- [Work request]:
An exact copy of every record is needed.

- [Input records]:
┌────────

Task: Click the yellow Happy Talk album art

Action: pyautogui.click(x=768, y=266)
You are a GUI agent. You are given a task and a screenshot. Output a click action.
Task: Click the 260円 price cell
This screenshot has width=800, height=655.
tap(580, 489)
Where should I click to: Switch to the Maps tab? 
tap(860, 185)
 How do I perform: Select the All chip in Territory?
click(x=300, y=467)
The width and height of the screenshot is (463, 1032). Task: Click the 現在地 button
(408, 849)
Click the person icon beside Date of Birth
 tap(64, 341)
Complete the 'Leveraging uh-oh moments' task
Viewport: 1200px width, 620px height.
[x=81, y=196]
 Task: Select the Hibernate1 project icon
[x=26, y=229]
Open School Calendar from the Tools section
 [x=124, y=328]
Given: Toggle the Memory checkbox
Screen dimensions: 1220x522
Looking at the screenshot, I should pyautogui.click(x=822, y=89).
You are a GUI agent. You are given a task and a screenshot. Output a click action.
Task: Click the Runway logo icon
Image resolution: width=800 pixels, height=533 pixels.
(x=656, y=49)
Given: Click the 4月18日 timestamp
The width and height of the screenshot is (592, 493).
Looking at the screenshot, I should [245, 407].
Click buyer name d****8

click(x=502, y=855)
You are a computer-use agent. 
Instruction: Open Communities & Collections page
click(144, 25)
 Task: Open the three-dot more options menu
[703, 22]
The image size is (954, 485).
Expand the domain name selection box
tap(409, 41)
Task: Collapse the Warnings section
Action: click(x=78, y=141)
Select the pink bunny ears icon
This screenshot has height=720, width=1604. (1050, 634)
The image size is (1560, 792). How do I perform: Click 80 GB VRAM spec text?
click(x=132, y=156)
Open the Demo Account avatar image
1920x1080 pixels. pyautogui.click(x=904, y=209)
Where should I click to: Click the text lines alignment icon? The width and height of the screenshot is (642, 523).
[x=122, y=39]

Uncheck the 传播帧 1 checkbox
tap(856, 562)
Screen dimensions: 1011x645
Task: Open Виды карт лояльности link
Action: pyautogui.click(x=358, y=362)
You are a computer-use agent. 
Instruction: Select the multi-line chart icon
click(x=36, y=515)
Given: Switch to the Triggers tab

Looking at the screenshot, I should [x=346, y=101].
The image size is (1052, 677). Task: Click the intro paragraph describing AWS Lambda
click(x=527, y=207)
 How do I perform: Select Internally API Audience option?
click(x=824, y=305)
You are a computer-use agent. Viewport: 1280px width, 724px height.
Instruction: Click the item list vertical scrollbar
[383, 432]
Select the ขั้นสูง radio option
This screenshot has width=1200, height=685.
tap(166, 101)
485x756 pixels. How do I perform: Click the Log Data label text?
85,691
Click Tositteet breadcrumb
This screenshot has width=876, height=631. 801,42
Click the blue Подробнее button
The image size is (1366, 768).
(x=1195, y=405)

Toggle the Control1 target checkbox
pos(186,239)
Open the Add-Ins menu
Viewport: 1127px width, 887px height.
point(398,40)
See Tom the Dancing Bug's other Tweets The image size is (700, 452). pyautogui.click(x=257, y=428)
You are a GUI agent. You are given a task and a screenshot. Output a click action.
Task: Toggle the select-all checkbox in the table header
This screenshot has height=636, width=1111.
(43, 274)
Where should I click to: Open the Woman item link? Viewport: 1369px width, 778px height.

└────────

- [Worked solution]:
Task: Click the yellow Happy Talk album art

Action: pyautogui.click(x=768, y=266)
You are a GUI agent. You are given a task and a screenshot. Output a click action.
Task: Click the 260円 price cell
This screenshot has width=800, height=655.
tap(580, 489)
Where should I click to: Switch to the Maps tab? 
tap(860, 185)
 How do I perform: Select the All chip in Territory?
click(x=300, y=467)
The width and height of the screenshot is (463, 1032). Task: Click the 現在地 button
(408, 849)
Click the person icon beside Date of Birth
 tap(64, 341)
Complete the 'Leveraging uh-oh moments' task
Viewport: 1200px width, 620px height.
[x=81, y=196]
 Task: Select the Hibernate1 project icon
[x=26, y=229]
Open School Calendar from the Tools section
 [x=124, y=328]
Given: Toggle the Memory checkbox
Screen dimensions: 1220x522
Looking at the screenshot, I should pyautogui.click(x=822, y=89).
You are a GUI agent. You are given a task and a screenshot. Output a click action.
Task: Click the Runway logo icon
Image resolution: width=800 pixels, height=533 pixels.
(x=656, y=49)
Given: Click the 4月18日 timestamp
The width and height of the screenshot is (592, 493).
Looking at the screenshot, I should [245, 407].
Click buyer name d****8

click(x=502, y=855)
You are a computer-use agent. 
Instruction: Open Communities & Collections page
click(144, 25)
 Task: Open the three-dot more options menu
[703, 22]
The image size is (954, 485).
Expand the domain name selection box
tap(409, 41)
Task: Collapse the Warnings section
Action: click(x=78, y=141)
Select the pink bunny ears icon
This screenshot has height=720, width=1604. (1050, 634)
The image size is (1560, 792). How do I perform: Click 80 GB VRAM spec text?
click(x=132, y=156)
Open the Demo Account avatar image
1920x1080 pixels. pyautogui.click(x=904, y=209)
Where should I click to: Click the text lines alignment icon? The width and height of the screenshot is (642, 523).
[x=122, y=39]

Uncheck the 传播帧 1 checkbox
tap(856, 562)
Screen dimensions: 1011x645
Task: Open Виды карт лояльности link
Action: pyautogui.click(x=358, y=362)
You are a computer-use agent. 
Instruction: Select the multi-line chart icon
click(x=36, y=515)
Given: Switch to the Triggers tab

Looking at the screenshot, I should [x=346, y=101].
The image size is (1052, 677). Task: Click the intro paragraph describing AWS Lambda
click(x=527, y=207)
 How do I perform: Select Internally API Audience option?
click(x=824, y=305)
You are a computer-use agent. Viewport: 1280px width, 724px height.
Instruction: Click the item list vertical scrollbar
[383, 432]
Select the ขั้นสูง radio option
This screenshot has width=1200, height=685.
tap(166, 101)
485x756 pixels. How do I perform: Click the Log Data label text?
85,691
Click Tositteet breadcrumb
This screenshot has width=876, height=631. 801,42
Click the blue Подробнее button
The image size is (1366, 768).
(x=1195, y=405)

Toggle the Control1 target checkbox
pos(186,239)
Open the Add-Ins menu
Viewport: 1127px width, 887px height.
point(398,40)
See Tom the Dancing Bug's other Tweets The image size is (700, 452). pyautogui.click(x=257, y=428)
You are a GUI agent. You are given a task and a screenshot. Output a click action.
Task: Toggle the select-all checkbox in the table header
This screenshot has height=636, width=1111.
(43, 274)
Where should I click to: Open the Woman item link? Viewport: 1369px width, 778px height.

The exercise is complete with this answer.